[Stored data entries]
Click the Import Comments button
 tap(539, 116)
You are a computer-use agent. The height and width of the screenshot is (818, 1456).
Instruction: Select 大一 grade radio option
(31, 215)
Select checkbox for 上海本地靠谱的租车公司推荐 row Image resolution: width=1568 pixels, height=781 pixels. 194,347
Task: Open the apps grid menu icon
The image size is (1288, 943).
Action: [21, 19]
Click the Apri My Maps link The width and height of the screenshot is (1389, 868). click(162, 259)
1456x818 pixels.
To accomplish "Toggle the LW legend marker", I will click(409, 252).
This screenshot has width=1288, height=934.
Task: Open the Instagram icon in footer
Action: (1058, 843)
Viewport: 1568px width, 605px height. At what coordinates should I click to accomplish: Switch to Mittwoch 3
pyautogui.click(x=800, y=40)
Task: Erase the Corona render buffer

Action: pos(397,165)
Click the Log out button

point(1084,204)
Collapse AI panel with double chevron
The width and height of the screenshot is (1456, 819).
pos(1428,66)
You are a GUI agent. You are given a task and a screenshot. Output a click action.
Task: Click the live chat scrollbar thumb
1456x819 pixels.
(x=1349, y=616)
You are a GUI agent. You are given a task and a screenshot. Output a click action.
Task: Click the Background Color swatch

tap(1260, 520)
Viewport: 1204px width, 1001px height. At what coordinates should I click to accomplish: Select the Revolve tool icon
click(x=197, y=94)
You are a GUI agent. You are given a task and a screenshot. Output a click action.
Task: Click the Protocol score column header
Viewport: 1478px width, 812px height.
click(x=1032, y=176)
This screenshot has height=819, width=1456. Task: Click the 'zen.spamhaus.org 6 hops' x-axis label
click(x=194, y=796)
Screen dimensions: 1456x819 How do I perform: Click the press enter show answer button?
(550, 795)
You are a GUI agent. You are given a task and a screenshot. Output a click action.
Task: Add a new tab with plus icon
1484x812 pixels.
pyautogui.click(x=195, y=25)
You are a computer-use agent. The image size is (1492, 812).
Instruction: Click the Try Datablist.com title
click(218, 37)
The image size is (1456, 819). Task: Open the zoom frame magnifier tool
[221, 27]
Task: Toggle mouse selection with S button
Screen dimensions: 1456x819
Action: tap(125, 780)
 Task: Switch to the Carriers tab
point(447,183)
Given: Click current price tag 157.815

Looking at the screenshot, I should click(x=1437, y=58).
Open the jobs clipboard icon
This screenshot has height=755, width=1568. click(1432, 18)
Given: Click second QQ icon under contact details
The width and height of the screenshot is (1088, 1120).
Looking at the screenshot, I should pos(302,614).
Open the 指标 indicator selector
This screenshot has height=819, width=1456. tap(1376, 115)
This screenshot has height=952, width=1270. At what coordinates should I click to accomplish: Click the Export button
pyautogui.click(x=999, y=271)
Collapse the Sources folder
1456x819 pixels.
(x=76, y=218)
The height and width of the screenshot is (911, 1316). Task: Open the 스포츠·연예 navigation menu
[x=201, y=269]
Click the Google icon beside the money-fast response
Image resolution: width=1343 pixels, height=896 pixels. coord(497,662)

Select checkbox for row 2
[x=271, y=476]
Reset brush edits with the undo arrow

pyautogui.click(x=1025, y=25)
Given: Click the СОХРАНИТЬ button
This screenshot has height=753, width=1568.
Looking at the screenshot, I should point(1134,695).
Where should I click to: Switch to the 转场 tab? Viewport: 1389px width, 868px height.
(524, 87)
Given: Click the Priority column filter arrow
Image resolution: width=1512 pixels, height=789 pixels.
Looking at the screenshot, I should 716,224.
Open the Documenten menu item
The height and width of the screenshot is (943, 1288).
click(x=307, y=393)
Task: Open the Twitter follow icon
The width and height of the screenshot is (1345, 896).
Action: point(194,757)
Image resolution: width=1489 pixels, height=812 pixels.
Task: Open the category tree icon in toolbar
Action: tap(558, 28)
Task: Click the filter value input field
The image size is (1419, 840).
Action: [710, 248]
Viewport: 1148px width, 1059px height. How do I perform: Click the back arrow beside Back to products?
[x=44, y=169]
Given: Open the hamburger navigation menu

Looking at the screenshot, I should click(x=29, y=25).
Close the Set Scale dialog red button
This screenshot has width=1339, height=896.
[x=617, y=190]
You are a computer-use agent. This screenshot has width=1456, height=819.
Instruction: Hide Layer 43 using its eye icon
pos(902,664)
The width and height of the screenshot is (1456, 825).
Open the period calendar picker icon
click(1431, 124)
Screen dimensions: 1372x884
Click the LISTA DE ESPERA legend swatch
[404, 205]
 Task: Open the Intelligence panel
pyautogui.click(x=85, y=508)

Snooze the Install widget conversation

### What you will do
Scan the lines above for the word "column". Return each one that has it.

### Reply to the task
Task: Click the Protocol score column header
Given: Click the Priority column filter arrow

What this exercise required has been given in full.